WI: The jews no expelled by Edward I?

Short answer : They'll be expelled by another king.

Long Answer : See, the antijudaism in Northern Europe was enough develloped at this time that you had maybe 2 000 Jews still inhabiting England because of special taxes, special marks, special humilations, etc.

So you won't have actually big changes.
 
Short answer : They'll be expelled by another king.

Pretty much. Nearly every western European country expelled the Jews at one time or another. The centralized monarchies were able to make it stick; the German and Italian states weren't, because some local ruler was always willing to take in the Jews who were expelled from his neighbor's domain. England was more like Spain, Portugal and France in that regard than like the HRE, so I'd imagine that the Jews would be expelled during the fourteenth or (at absolute latest) fifteenth century no matter what Edward I did.
 
Pretty much. Nearly every western European country expelled the Jews at one time or another.

Rather than using western/eastern divide, you should use a northern/southern one.

By exemple, while England expelled Jews in the XIII century, you had Jewish doctors being hailed in Montpellier university.

Basically, you have the policy applied in England or northern Germany appearing one century later in the south, because of many factors : Crusade in southern France carrying french customs in that matter, reinforcment of the royal power, crisis of the XIV century, etc.

The centralized monarchies were able to make it stick; the German and Italian states weren't, because some local ruler was always willing to take in the Jews who were expelled from his neighbor's domain.
Are you sure that "centralized" is the fitting word? Especially when the most antijudaic regions were in HRE.

By exemple, the first "feodal" great scale antijudaic demonstrations were made by local relativly poor nobles in opposition of "established" nobles that protected Jewish communauties in HRE.

Less than due to the strengthening of royal power (even if it have something to do), it's the appearance of justinian roman law (as opposed to roman customs, more issued from theodosian and alaric codes) and the claim that kings or great feudal lords made to take care of religious justice (less because of devotion, even if sincere, than taking over the feudal rights of justice the clergy had)...

By exemple, heresy (and judaism was classified somewhat like that) lost its "entiere" religious classification for being considered as a lese-majesty crime.

The loss of power of papacy, with others factors, allowed this claims to be enforced.
 
Rather than using western/eastern divide, you should use a northern/southern one.
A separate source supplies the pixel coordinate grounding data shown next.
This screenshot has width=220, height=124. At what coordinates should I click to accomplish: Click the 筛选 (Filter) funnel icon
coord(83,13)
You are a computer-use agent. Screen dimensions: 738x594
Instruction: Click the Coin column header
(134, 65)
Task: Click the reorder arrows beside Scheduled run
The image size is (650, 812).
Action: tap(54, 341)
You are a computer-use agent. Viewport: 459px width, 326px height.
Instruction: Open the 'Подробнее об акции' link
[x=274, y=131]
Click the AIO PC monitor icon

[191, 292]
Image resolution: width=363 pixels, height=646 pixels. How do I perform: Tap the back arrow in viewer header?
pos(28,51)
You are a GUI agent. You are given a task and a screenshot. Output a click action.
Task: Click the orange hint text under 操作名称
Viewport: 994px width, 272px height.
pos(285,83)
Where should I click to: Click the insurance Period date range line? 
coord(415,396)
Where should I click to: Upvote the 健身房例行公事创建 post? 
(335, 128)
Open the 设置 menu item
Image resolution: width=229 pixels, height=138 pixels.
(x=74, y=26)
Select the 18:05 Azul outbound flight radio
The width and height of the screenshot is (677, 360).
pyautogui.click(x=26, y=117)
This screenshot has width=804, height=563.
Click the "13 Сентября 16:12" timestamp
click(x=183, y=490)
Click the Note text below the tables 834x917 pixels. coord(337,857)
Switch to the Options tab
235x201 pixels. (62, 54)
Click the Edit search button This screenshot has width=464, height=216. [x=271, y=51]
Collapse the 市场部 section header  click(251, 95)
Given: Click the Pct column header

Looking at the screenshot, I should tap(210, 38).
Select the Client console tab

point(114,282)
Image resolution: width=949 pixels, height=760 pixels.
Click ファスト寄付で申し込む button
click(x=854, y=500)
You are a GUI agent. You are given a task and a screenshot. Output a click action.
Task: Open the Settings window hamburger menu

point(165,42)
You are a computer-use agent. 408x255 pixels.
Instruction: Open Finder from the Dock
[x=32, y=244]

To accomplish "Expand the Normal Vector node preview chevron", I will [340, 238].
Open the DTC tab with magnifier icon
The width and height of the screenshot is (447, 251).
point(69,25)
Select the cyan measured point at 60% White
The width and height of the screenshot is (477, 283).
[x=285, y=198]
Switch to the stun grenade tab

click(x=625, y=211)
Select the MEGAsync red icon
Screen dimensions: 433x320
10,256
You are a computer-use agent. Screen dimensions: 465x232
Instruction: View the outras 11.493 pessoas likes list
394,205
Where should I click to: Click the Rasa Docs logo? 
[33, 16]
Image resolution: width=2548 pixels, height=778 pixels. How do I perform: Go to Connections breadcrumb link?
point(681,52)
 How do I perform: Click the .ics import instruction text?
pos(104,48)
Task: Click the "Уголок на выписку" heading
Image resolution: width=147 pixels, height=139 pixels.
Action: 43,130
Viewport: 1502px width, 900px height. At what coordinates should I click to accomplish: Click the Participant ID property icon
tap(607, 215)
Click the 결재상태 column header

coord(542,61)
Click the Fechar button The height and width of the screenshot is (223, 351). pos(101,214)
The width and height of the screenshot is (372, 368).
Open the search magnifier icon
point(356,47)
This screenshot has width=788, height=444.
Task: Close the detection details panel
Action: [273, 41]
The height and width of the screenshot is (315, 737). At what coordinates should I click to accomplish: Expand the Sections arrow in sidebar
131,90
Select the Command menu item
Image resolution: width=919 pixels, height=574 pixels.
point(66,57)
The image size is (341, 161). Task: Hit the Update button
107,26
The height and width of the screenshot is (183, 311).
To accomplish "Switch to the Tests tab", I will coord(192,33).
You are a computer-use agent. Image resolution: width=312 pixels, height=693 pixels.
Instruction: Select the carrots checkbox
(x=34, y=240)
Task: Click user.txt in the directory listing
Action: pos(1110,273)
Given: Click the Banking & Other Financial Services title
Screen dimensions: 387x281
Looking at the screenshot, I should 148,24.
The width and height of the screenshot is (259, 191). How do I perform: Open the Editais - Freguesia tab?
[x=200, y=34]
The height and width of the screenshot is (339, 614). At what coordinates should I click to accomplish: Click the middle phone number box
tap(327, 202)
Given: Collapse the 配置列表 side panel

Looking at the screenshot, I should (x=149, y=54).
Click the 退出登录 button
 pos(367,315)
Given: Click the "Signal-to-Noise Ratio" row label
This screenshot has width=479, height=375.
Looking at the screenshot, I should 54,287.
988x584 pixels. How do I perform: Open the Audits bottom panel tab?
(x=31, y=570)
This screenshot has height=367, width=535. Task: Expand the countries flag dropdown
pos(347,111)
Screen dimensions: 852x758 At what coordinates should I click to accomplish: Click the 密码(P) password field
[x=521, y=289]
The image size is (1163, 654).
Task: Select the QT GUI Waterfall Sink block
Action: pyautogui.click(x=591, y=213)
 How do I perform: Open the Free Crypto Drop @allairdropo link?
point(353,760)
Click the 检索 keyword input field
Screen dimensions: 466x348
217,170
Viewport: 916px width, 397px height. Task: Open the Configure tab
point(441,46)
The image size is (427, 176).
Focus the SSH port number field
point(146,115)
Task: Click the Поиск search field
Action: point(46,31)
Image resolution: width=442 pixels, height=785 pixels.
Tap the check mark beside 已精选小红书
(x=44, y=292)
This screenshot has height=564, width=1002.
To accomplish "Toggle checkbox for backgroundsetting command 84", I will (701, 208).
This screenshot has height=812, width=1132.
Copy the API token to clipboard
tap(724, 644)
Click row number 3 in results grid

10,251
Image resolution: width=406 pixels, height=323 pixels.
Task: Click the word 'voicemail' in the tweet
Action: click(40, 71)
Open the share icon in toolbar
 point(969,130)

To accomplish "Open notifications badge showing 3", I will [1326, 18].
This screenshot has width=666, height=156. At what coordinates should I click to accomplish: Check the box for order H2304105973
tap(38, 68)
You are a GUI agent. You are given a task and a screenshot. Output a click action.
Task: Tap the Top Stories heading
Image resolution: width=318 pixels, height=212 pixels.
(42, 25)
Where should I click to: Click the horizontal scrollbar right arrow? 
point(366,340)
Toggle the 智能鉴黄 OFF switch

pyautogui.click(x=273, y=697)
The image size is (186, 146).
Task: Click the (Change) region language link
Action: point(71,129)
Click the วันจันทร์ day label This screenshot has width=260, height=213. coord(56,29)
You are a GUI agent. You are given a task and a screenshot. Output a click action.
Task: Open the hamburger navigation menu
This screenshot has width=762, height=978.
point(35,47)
By exemple, while England expelled Jews in the XIII century, you had Jewish doctors being hailed in Montpellier university.

Basically, you have the policy applied in England or northern Germany appearing one century later in the south, because of many factors : Crusade in southern France carrying french customs in that matter, reinforcment of the royal power, crisis of the XIV century, etc.

Fair enough: the 1306 expulsion decree was widely disregarded in southern France, and it wasn't until the end of the century that Jews were expelled from the entire kingdom.

The reason I used an east-west divide was that (at least as far as I know) Jews weren't expelled from any country east of the HRE, with the exception of Hungary for a brief period. In eastern Europe, Jews were mistreated, ghettoized and sometimes massacred, but not expelled outright.

Are you sure that "centralized" is the fitting word? Especially when the most antijudaic regions were in HRE.

Certainly "centralized" is a very relative term, but the extreme decentralization of the HRE is why Jews were never permanently expelled from its soil. The individual states might be very anti-Judaic, but there would always be others that weren't. If Jews were expelled from (for instance) Frankfurt, they could go to Hannover, and after a few years, Frankfurt would have a new ruler who would let them back in. In contrast, once the Jews were firmly expelled from England, France and the Iberian kingdoms, they didn't return for centuries.
 

Anaxagoras

Banned
The Jews were expelled largely because Edward I wanted to confiscate their property to finance his wars. If he does not do this, how is he going to pay for his wars against Wales and Scotland?
 
In contrast, once the Jews were firmly expelled from England, France and the Iberian kingdoms, they didn't return for centuries.

Largely true, except for this last statement concerning France. While they were expelled definitly in the XIV century, you had Jews from Portugal (Juifs Portugais) and from Spain that passed by Portugal settling the aquitain coastal region, having a great influence in maritime trade and industry.

In Lorraine, when it become to be slowly annexed by the "protectorate" of Trois-Evechés, the Valois allowed Jews to settle Metz and other towns up to the Revolution.

Finally, even if it wasn't an actual french territory, more a protectorate de facto, the Comtat Venaissin hosted many Jews (Juifs du Pape) where depsite a hard legislation, they managed to live up to 1792.

So you had returns, not enough to make their demographical situation comparable to Middle Ages but nevertheless at a noticable scale.